Elle écarte cependant la contrefaçon au motif que les sacs incriminés « ne reprennent (…) pas les éléments caractéristiques des sacs [revendiqués] dans une combinaison identique ou tout au moins une combinaison reprenant dans un même agencement les éléments caractéristiques (…) » (dans le même sens voir un arrêt du 22 juin 2021 dans lequel la Cour d’appel rappelle que « la contrefaçon s’apprécie au regard des ressemblances et non des différences » mais écarte la contrefaçon en relevant que les ressemblances entre les sacs en litige tenaient à la reprise des caractéristiques qui ressortissent à un fonds commun non appropriable alors que « la chaine métallique fixée à l’anneau central par un mousqueton et reliant cet anneau central à l’un des côtés du sac, qui combinés aux autres caractéristiques fait l’originalité du sac, ne se retrouve pas [sur le sac incriminé] » (CA Paris, pôle 5, ch. 1, 22 juin 2021, n° 19/16343)).

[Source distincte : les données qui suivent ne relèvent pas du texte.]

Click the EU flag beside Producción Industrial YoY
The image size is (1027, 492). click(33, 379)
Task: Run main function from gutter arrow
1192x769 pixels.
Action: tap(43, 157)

Ainsi, des ressemblances ne sont constitutives de contrefaçon que lorsqu’elles portent sur des éléments d’originalité, mais dans le cas d’une combinaison nouvelle de plusieurs éléments connus, l’élément d’originalité sera représenté par la combinaison.
Pour déterminer s’il y a contrefaçon, on examinera donc les modèles revendiqués et les produits argués de contrefaçon, afin de savoir si dans chaque cas, l’objet incriminé reproduit, dans son ensemble, l’œuvre invoquée.
Cette règle n’est finalement que le complément de celle établie à propos de l’appréciation de l’originalité, appréciation qui doit s’effectuer de façon synthétique et non de manière analytique (Cass. 1ère civ., 7 oct. 2020, n° 19-11.258 qui censure une décision ayant dénié toute originalité à une applique pour éclairer des tableaux : « en se déterminant ainsi sans prendre en considération, comme il le lui incombait, l’ensemble des caractéristiques dont la combinaison était revendiquée comme fondant l’originalité de l’œuvre, la cour d’appel n’a pas donné de base légale à sa décision » ; CA Paris, pôle 5, ch. 1, 27 sept. 2023, n° 21/11106 ; CA Paris, pôle 5, ch. 2, 20 janv. 2023, n° 21/05655 ; CA Paris, pôle 5, ch. 2, 15 avr. 2022, n° 20/07813).